Hendricks Brown, University of South Florida

This presentation examines the variation in impact with effect sizes by describing traditional meta-analyses and what they intend to discover; examining impact with multi-level models and mixtures; and outlining the inherent limits of meta-analyses and reporting the findings.

Traditional Meta-Analyses
There are several traditional questions that can be addressed by effect size modeling in meta-analysis: (a) is there an overall protective or harmful effect across all studies; (b) does effect vary by population characteristics, intervention, or study design characteristics; and (c) how much variation is explained by these factors?

There are several requirements for determining the overall mean. First, the outcome measure must be polarized with “good” and “bad” ends. Researchers often try to develop measures on a continuum, but do not always succeed. Second, outcome measures need to be placed on the same scale in order to compare them. Effect sizes are calculated for continuous outcomes, but log odds ratios are often used for dichotomous variable. Finally, the analytical method and results need to be summarized.

Predictors of Effect Size from Trials
One way to analyze data with traditional analyses is using regression modeling at the level of a trial. This equation is expressed as Program Effect Size = Population Characteristics + Intervention Characteristics + Study Design Characteristics + Error. Each of these components is described below.

Population characteristics are typically at the level of the study, not within the study. A meta-analysis that illustrates this is “Bereavement Intervention Meta-analysis Ignores Differential Impact by Gender” (Kato & Mann, 1999). Two out of 11 studies reported results separately by gender or adjusted for gender. In another analysis, the impact was found to be lower when more distressed children were excluded and the impact was lower for those where on average parent death occurred longer ago” (Currier, Holland, & Neimeyer, 2007).

Intervention characteristics determine if the intervention varies in their effects. The following examples are traditional effect size modeling in meta-analyses where typically each study ends with one outcome, scaled as an effect size. Durlak and Wells (1997) reviewed 177 mental health prevention programs and reported a single effect size. In 2000, Tobler and Roona reviewed 207 drug prevention program trials and divided the outcomes into follow-up intervals.

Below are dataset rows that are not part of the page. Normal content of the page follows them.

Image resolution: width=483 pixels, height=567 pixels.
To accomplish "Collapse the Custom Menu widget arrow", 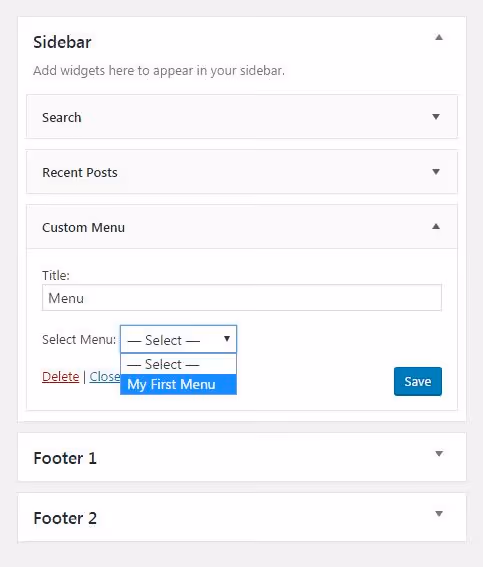I will tap(436, 227).
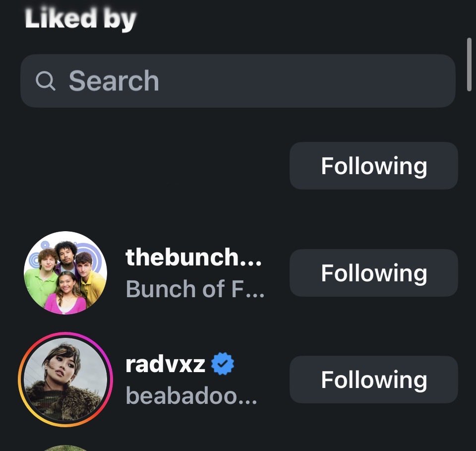Open thebunch... group profile picture
The height and width of the screenshot is (451, 476).
coord(65,273)

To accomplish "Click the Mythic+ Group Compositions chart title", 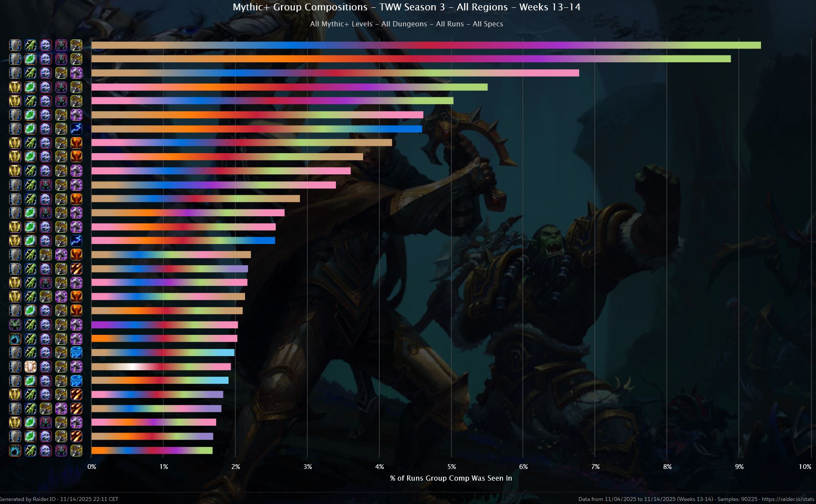I will pyautogui.click(x=406, y=7).
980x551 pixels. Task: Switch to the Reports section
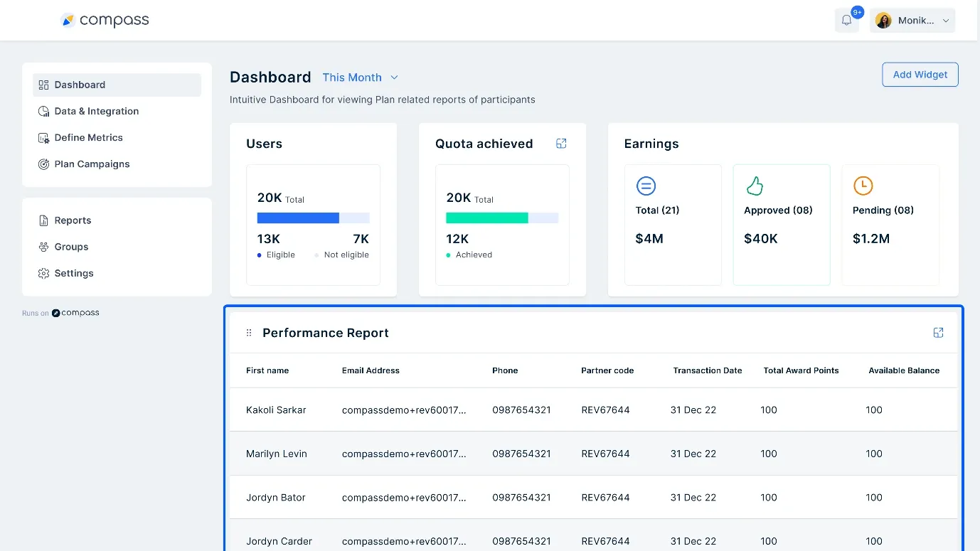(x=73, y=220)
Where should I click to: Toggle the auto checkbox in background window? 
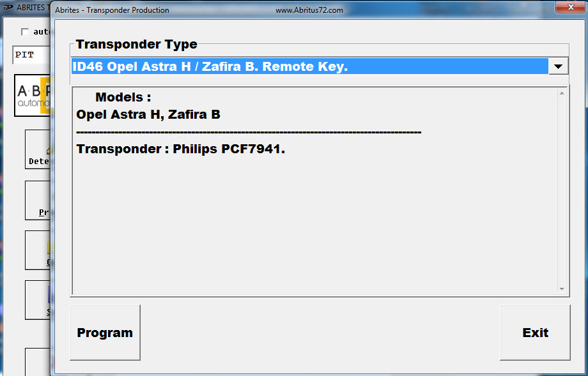click(25, 32)
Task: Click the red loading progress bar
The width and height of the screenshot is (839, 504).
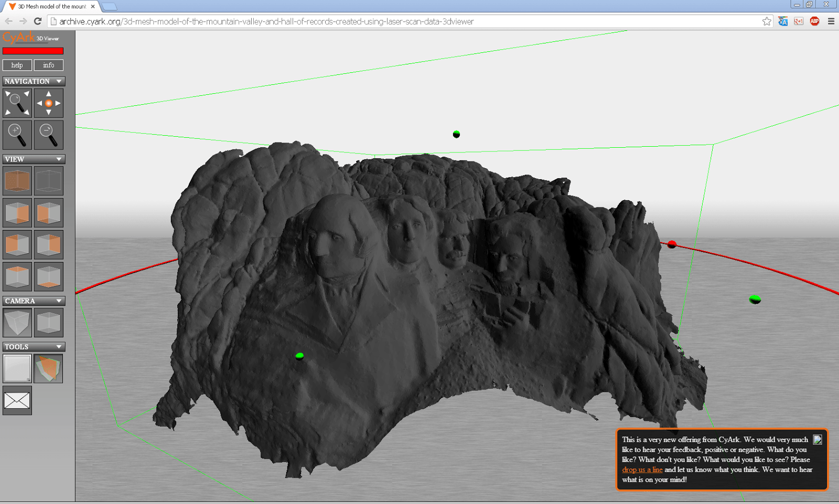Action: pos(33,51)
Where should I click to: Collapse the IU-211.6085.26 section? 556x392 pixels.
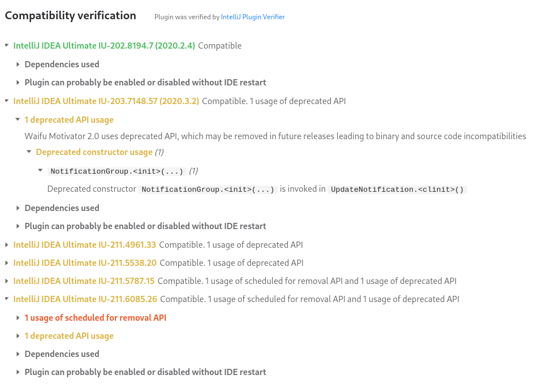(x=6, y=299)
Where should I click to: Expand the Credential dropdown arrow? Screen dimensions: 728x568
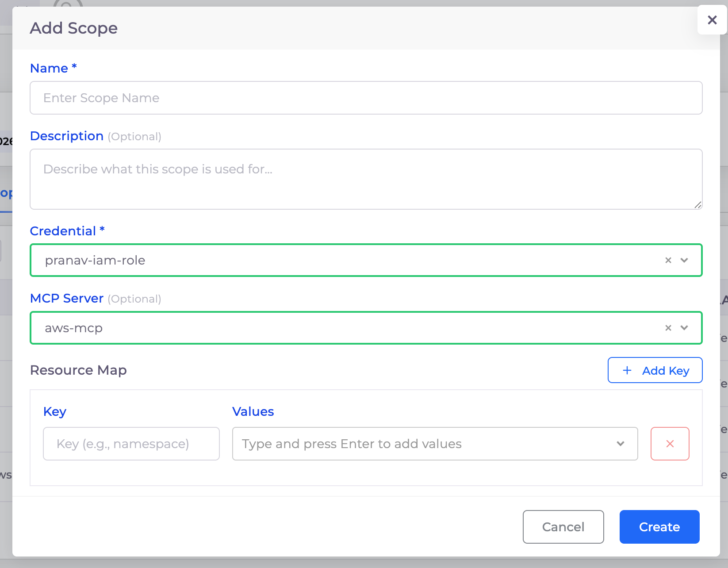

They also averaged all effect sizes within follow-up intervals, whereas most analyses only use the first follow-up period. They concluded that interactive school drug prevention programs were more effective than didactic ones. Brown, et al., (2000) reviewed 214 psycho-social-education prevention programs for children age 0 - 6. The authors identified 1, 451 outcomes or an average of 7 outcomes per trial.

Trial design characteristics can impact the effect size. Wilson, et al., (2003) concluded that randomized trials for aggressive behavior had systematically greater impact (0.34) than nonrandomized (0.13).

Finally, error, or variability, comes from two sources: (a) standard error (SE) for each effect size calculated and included in the analyses and (b) heterogeneity of effect size’s beyond these SE’s which are assumed to be normally distributed and estimated from a mixed effects model.

Multi-level Modeling
Multi-level or mixed models can explore the effect of multiple outcomes within a trial to determine if the impact is general or long-lasting. In addition, researchers can investigate heterogeneity with mixtures modeling to examine if further variations are detectable.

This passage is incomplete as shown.